Ironiquement, la STM collabore entièrement avec l'Agence métropolitaine de transport pour effectuer les tests préalables à la mise en service. C'est d'autant plus vrai que les travaux se font actuellement en accéléré, ce qui pourrait permettre d'organiser l'événement officiel de coupure du ruban dès avril, le «2 avril», a même laissé échapper M. Trudel hier. À la veille ou au cours d'une campagne électorale provinciale, faire montre d'une certaine diligence dans un dossier montré du doigt comme un dérapage péquiste pourrait plaire au gouvernement libéral. De plus, les circonscriptions du 450 sont celles qui peuvent avoir une certaine influence sur la couleur du gouvernement. À l'inverse, l'île de Montréal ne semble comporter que peu d'enjeux électoraux.
La Ville de Montréal veut aussi profiter de la fébrilité électorale pour passer un message clair au gouvernement et obtenir un véritable règlement. Déjà, il y a deux semaines, André Lavallée rappelait dans nos pages que le prolongement du métro à Laval cristallise «le problème du partage des coûts, qui attend d'être réglé depuis 15 ans». M. Lavallée soutenait alors que Québec joue un rôle de première importance pour arrêter la guerre du chacun pour soi.
Étonnamment, Claude Trudel a plutôt nourri cette guerre de clochers. Il a insisté pour dire et répéter qu'il s'agit du métro de Montréal et non pas celui de Laval.
Quoi qu'il en soit, il s'agit d'une belle occasion pour régler non seulement le partage de la facture du tronçon de Laval mais aussi celui de l'ensemble des immobilisations du métro, estime Montréal.
Voilà plusieurs mois que Montréal et les villes de banlieue de la Communauté métropolitaine de Montréal (CMM) ont reconnu que le réseau de métro est un équipement «métropolitain». Les négociations ont cependant achoppé sur le montant qui doit être assumé par les villes de banlieue. Un médiateur nommé par Québec tente actuellement de résoudre ce dossier.

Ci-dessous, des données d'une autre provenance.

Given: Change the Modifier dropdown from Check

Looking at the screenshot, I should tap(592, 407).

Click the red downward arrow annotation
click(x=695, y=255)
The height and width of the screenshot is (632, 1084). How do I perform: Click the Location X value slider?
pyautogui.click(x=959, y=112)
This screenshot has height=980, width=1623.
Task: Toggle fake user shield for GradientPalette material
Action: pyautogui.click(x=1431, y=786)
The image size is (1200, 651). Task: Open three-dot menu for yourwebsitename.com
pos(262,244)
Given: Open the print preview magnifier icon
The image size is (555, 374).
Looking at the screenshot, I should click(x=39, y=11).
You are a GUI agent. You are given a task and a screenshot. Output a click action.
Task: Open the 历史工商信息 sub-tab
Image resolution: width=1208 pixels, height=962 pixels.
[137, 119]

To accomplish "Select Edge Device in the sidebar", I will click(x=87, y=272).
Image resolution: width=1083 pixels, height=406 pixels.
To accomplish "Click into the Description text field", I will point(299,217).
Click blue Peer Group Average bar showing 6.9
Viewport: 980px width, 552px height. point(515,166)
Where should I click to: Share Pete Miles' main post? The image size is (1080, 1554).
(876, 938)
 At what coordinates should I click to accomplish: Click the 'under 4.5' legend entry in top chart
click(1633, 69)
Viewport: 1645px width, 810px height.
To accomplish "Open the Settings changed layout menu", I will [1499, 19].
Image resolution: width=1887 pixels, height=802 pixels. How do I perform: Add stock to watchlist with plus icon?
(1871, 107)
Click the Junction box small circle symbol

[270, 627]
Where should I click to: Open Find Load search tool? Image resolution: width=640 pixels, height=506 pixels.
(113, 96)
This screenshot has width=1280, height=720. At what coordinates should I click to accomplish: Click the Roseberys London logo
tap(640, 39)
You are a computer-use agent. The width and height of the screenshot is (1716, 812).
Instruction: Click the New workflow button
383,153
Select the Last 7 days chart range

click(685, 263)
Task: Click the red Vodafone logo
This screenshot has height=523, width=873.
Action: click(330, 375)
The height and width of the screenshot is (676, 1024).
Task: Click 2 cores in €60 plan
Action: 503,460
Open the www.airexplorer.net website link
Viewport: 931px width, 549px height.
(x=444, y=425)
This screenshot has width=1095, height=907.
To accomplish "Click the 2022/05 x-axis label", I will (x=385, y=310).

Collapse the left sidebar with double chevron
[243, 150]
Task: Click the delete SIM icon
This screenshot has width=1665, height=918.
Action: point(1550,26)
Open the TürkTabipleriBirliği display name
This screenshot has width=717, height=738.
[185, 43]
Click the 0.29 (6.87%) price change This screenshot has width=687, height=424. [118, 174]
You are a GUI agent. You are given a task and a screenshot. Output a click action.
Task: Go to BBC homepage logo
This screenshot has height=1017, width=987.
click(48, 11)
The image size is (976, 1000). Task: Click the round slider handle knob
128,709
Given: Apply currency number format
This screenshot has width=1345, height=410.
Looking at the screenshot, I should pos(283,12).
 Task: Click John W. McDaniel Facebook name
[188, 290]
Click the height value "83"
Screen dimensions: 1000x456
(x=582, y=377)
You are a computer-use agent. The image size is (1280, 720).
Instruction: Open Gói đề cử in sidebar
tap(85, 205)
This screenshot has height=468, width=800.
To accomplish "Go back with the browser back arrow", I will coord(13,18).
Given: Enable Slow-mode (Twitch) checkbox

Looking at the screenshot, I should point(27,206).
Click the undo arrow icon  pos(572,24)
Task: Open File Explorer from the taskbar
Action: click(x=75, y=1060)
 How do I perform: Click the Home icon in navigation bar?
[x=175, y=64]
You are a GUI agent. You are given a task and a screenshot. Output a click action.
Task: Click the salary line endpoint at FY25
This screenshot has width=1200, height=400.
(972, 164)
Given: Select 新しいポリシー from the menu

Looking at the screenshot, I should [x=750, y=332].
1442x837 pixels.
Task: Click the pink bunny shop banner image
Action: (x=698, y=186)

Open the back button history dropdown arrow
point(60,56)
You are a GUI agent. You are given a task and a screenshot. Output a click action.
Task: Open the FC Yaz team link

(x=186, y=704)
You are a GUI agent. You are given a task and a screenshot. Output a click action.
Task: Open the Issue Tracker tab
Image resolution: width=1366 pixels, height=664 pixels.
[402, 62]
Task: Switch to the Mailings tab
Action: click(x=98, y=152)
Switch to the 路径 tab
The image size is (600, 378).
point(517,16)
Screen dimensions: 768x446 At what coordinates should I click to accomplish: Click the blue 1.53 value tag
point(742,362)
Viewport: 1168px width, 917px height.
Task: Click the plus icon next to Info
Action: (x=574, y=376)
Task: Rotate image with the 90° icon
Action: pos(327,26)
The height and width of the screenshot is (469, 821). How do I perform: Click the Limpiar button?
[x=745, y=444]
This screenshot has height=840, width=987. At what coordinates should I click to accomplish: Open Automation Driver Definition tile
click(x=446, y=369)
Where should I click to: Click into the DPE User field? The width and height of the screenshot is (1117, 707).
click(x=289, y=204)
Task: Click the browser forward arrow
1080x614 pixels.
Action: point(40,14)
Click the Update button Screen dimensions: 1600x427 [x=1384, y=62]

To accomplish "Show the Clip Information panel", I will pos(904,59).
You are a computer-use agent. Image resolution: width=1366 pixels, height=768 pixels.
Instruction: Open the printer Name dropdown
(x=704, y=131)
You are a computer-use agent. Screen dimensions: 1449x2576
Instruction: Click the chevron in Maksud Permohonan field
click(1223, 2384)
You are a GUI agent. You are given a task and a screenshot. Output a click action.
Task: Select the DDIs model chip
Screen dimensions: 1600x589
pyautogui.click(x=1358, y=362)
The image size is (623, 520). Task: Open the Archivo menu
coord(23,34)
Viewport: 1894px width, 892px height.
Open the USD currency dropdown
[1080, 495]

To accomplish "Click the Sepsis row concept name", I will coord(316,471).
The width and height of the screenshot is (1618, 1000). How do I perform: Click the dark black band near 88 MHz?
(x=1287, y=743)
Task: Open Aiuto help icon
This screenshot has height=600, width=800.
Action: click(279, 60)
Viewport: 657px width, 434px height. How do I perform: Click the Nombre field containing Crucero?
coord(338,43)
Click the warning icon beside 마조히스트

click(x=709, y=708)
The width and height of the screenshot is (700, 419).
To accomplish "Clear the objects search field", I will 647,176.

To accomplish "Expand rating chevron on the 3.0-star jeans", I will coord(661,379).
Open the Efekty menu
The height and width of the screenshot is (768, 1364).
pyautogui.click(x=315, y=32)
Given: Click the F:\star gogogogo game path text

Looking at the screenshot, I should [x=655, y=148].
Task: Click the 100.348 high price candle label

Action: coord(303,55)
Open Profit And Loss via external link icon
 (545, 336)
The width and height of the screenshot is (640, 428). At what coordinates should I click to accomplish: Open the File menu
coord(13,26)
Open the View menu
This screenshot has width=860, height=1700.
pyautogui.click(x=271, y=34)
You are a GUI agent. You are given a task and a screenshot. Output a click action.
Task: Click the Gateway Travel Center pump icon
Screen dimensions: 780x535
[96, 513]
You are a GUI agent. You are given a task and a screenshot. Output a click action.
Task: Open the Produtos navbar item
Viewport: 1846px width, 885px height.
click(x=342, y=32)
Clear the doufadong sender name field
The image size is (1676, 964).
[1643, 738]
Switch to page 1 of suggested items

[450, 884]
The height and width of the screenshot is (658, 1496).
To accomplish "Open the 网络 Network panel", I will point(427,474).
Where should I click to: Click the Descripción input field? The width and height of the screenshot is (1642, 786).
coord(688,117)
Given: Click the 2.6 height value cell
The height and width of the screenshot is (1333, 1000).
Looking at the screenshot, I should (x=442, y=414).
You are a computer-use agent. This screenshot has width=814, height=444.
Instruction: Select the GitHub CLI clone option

La proposition soumise par Montréal au médiateur prévoit que les 16 villes de l'agglomération (l'île de Montréal) paieraient 67 % des dépenses d'immobilisations du métro tandis que les villes de banlieue seraient responsables de 33 % de ces dépenses, même si seulement 20 % des usagers proviennent de ces secteurs.
Fait à noter, Montréal ne parle plus de partager le déficit d'exploitation du métro mais bien les dépenses d'immobilisations du métro, estimées à un milliard de dollars au cours des 15 prochaines années (outre les trois milliards payés par Québec). Le montant de la facture des villes de banlieue s'élèverait donc à environ 330 millions d'ici 2020.
En contrepartie, la STM soumettrait son programme triennal d'immobilisations à une commission de la CMM plutôt que de permettre à des représentants des villes de banlieue de siéger au conseil d'administration de la STM, comme elles l'ont demandé. Montréal continuerait par ailleurs de verser 60 % du déficit d'exploitation du train de banlieue, bien que seulement 37 % des usagers soient des Montréalais.
Le médiateur du gouvernement a entre les mains cinq propositions différentes pour régler le partage des coûts du métro, qui devait à l'origine être tranché en septembre dernier.
La perspective d'élections printanières et l'imminence de l'ouverture du métro de Laval pourraient contribuer à accélérer la cadence. «C'est une belle occasion de régler un problème qui traîne depuis longtemps. [...] Chacun a son agenda, ça prendra le temps que ça prendra, mais je pense qu'on va y arriver», a conclu M. Trudel.